* Exercise details: Reproduce the lines of the material verbatim, from the line containing "Where should I click to: Click the Documents" through the line containing "point(736,472)", with both of those lines included.

* Records for the task:
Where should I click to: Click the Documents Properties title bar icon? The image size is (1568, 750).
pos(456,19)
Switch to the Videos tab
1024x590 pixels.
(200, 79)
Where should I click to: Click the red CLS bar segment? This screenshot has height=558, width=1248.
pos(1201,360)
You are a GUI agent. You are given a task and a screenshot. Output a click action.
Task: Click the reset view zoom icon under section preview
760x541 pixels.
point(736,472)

--

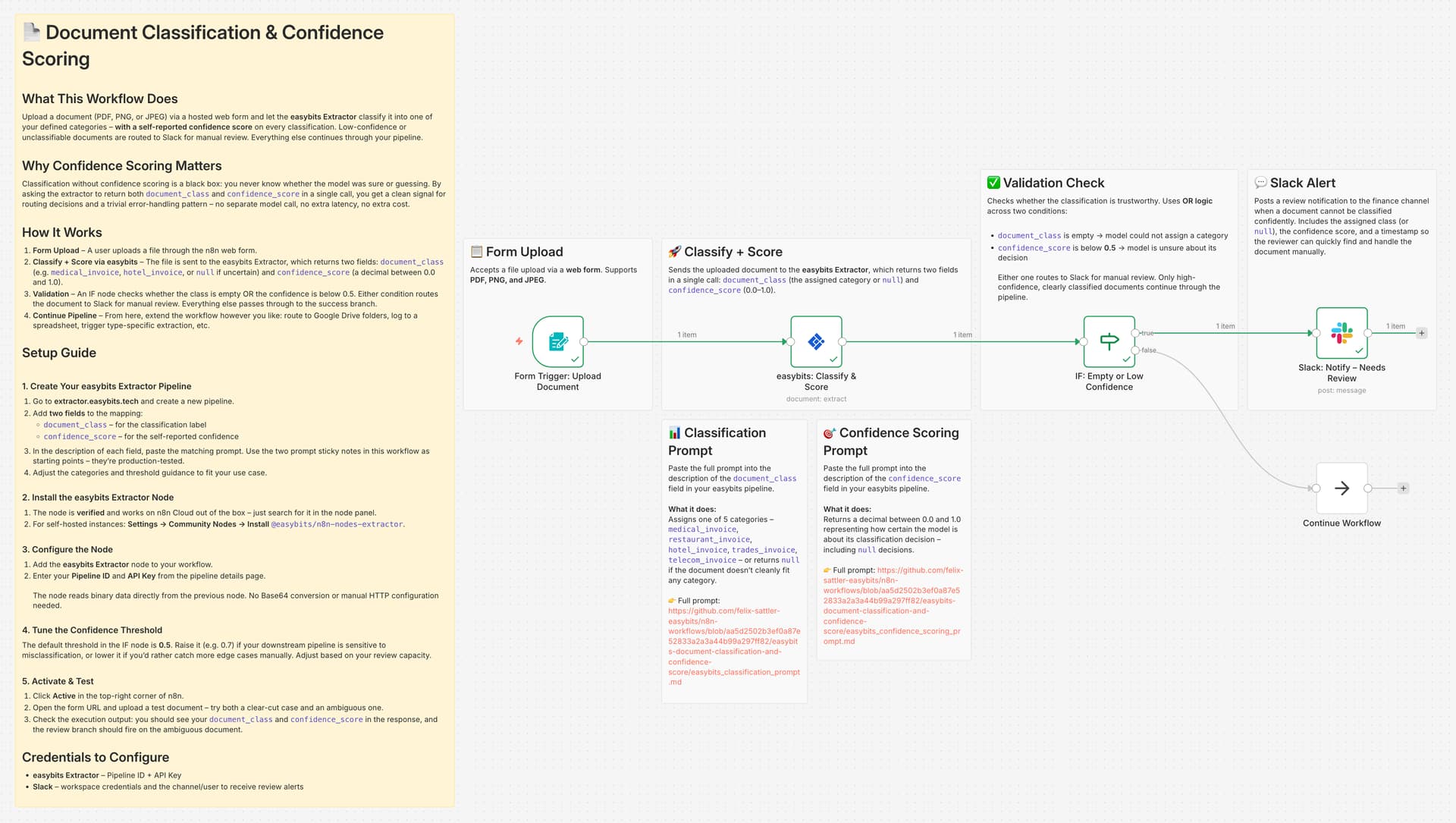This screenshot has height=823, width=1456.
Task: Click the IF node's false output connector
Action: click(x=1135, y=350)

==

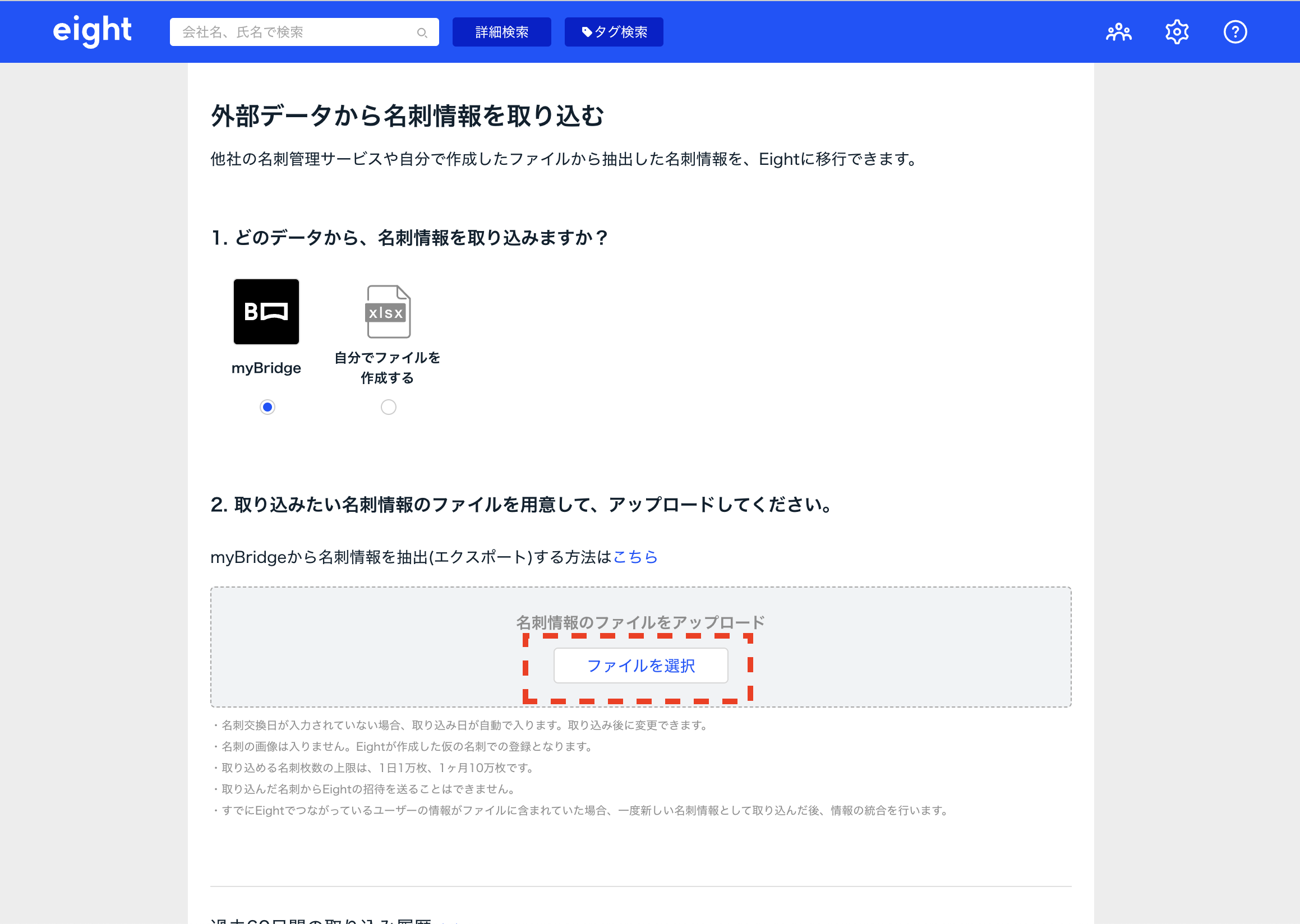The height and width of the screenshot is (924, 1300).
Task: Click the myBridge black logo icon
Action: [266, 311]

* Written response:
Where should I click to: Click the Documents Properties title bar icon? The image size is (1568, 750).
pos(456,19)
Switch to the Videos tab
1024x590 pixels.
(200, 79)
Where should I click to: Click the red CLS bar segment? This screenshot has height=558, width=1248.
pos(1201,360)
You are a GUI agent. You are given a task and a screenshot. Output a click action.
Task: Click the reset view zoom icon under section preview
760x541 pixels.
point(736,472)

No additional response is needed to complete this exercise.